An ultrafilter is a maximal filter: for every subset \(Y\) of \(X\), either \(Y\) is large or its complement (\(X \setminus Y\)) is large. The reason these are maximal is, because if \(F' \supset F\), then there is some \(Y \in F'\) so that \(Y \notin F\). Therefore \(X \setminus Y \in F\), and so \(X \setminus Y \in F'\), therefore \((X \setminus Y) \cap Y = \emptyset \in F'\), so \(F'\) can't be a filter.

One of the most natural examples of a filter is a principal filter: given some \(x \in X\), the principal filter with respect to \(x\) has \(Y\) large iff \(x \in Y\). It is easy to verify this is an ultrafilter, however this doesn't exactly match with one's intuition of largeness, since even singletons can be large in this interpretation. One therefore typically studies nonprincipal filters instead - another easy example is the Fréchet filter, the filter on a cardinal \(\kappa\) defined by \(X\) being large iff \(|\kappa \setminus X| < \kappa\). It is also easy to see this is a filter, however, it is not an ultrafilter.

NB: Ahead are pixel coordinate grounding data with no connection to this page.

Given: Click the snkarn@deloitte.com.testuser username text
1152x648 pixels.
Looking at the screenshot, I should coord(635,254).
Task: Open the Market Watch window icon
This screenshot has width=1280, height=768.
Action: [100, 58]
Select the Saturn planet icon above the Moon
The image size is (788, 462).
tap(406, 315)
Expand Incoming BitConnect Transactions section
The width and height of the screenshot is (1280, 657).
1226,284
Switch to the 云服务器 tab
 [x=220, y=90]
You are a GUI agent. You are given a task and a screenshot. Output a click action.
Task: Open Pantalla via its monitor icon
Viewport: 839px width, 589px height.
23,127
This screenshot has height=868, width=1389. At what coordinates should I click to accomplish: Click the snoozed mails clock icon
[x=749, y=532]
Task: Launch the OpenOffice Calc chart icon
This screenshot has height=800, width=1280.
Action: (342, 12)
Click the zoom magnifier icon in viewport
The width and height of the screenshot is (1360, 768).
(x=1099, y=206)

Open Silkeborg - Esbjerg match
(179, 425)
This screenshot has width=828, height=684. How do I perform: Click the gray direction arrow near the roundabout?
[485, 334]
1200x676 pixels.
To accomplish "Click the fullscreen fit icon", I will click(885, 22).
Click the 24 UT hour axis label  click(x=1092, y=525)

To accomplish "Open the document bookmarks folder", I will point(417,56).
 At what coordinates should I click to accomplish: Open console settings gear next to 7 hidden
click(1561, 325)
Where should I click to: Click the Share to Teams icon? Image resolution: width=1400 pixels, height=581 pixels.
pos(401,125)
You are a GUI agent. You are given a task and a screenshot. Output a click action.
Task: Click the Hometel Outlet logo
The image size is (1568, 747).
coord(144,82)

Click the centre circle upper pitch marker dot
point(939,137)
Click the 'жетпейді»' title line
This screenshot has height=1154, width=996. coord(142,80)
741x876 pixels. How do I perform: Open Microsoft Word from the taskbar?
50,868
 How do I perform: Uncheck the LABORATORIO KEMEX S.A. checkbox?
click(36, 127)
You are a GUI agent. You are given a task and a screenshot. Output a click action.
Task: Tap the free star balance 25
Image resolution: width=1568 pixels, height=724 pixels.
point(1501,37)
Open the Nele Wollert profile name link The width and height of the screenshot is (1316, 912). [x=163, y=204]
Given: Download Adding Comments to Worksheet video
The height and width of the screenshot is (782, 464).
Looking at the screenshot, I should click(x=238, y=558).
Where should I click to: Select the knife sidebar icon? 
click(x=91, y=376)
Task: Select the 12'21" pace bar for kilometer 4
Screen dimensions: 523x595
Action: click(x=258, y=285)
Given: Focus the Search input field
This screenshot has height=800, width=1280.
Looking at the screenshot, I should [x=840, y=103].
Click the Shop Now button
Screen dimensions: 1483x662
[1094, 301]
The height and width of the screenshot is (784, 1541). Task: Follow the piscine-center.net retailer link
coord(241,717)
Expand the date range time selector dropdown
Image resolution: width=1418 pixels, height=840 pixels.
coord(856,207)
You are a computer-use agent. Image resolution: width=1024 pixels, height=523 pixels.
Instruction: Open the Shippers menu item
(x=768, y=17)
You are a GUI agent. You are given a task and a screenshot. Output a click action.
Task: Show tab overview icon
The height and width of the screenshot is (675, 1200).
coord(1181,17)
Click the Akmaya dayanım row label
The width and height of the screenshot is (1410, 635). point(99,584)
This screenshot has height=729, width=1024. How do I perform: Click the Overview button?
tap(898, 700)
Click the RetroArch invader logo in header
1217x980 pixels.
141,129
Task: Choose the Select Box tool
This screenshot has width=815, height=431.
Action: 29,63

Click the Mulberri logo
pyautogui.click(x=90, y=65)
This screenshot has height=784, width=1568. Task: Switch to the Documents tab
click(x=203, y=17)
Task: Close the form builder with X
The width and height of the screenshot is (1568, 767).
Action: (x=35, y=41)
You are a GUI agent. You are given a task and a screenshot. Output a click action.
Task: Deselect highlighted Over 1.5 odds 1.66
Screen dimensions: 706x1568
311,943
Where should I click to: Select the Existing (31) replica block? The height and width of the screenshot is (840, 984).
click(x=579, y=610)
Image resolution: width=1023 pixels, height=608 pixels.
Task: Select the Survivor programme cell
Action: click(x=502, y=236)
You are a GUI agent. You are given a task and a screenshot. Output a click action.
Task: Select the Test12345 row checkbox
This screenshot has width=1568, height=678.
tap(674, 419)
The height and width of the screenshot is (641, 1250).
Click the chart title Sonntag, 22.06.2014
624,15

It is possible to impose further conditions, other than the four in the definition of the filter and nonprincipality. This includes \(\gamma\)-completeness, for a cardinal \(\gamma\), which asserts that the filter is closed not just intersection of two sets, but of \(< \gamma\)-many sets. Note that any filter is \(\omega\)-complete. A cardinal \(\kappa\) with a \(\kappa\)-complete ultrafilter on \(\kappa\) is precisely a measurable cardinal, and thus the existence of such a cardinal is unprovable in ZFC, assuming its consistency.

For a set \(X\), a filter \(F\) on \(X\) is called fine if, for each \(x \in \bigcup X\), \(\{s \in X: x \in s\} \in F\). In particular, an ultrafilter on a cardinal \(\kappa\) is fine (in this case, also known as uniform) if, for each \(\alpha < \kappa\), \(\{\sigma: \alpha < \sigma < \kappa\} \in F\). Note that, if \(X \subseteq \bigcup X\), then every fine filter is nonprincipal: assume \(F\) is principal, witnessed by \(x \in X\). Then \(x \in \bigcup X\) so, if \(F\) were fine, then \(\{s \in X: x \in s\} \in F\), thus \(x \in x\) - a contradiction!

Similarly, a filter \(F\) on \(X\) is called normal, if, for each function \(f: X \to \bigcup X\), if \(\{s \in X: f(s) \in s\} \in F\), then there is some \(x \in \bigcup X\) so that \(\{s \in X: f(s) = x\} \in F\). This definition is inspired by the pressing-down lemma. Dually to the fact that no fine filter is principal, every principal filter is normal: assume \(F\) is principal, witnessed by \(x \in X\), and \(f: X \to \bigcup X\). Then, if \(\{s \in X: f(s) \in s\} \in F\), we have \(f(x) \in x\), and so, letting \(x' = f(x)\), we have \(x' \in \bigcup X\), and \(\{s \in X: f(s) = x'\} \in F\). Note, however, that there can be nonprincipal filters which are normal - it is even possible for a filter to be both normal and fine!

If \(F\) is a fine filter on \(X\), and \(X\) is a well-ordered set, then all elements of \(F\) have the same cardinality as \(X\), and therefore fine (or even normal fine) ultrafilters may more closely approximate the notion of largeness - assume \(Y \in F\) and \(|Y| < |X|\). Let \(\leq\) be the well-order on \(X\), and let \(x\) be the \(\leq\)-least element of \(X\) which is greater than all elements of \(Y\). By fineness, we have \(\{s \in X: x \in s\} \in F\), and therefore \(\{s \in X: x \in s\} \cap X \in F\) since \(F\) is a filter. However, \(\{s \in X: x \in s\} \cap X = \emptyset\), contradicting \(\emptyset \notin F\).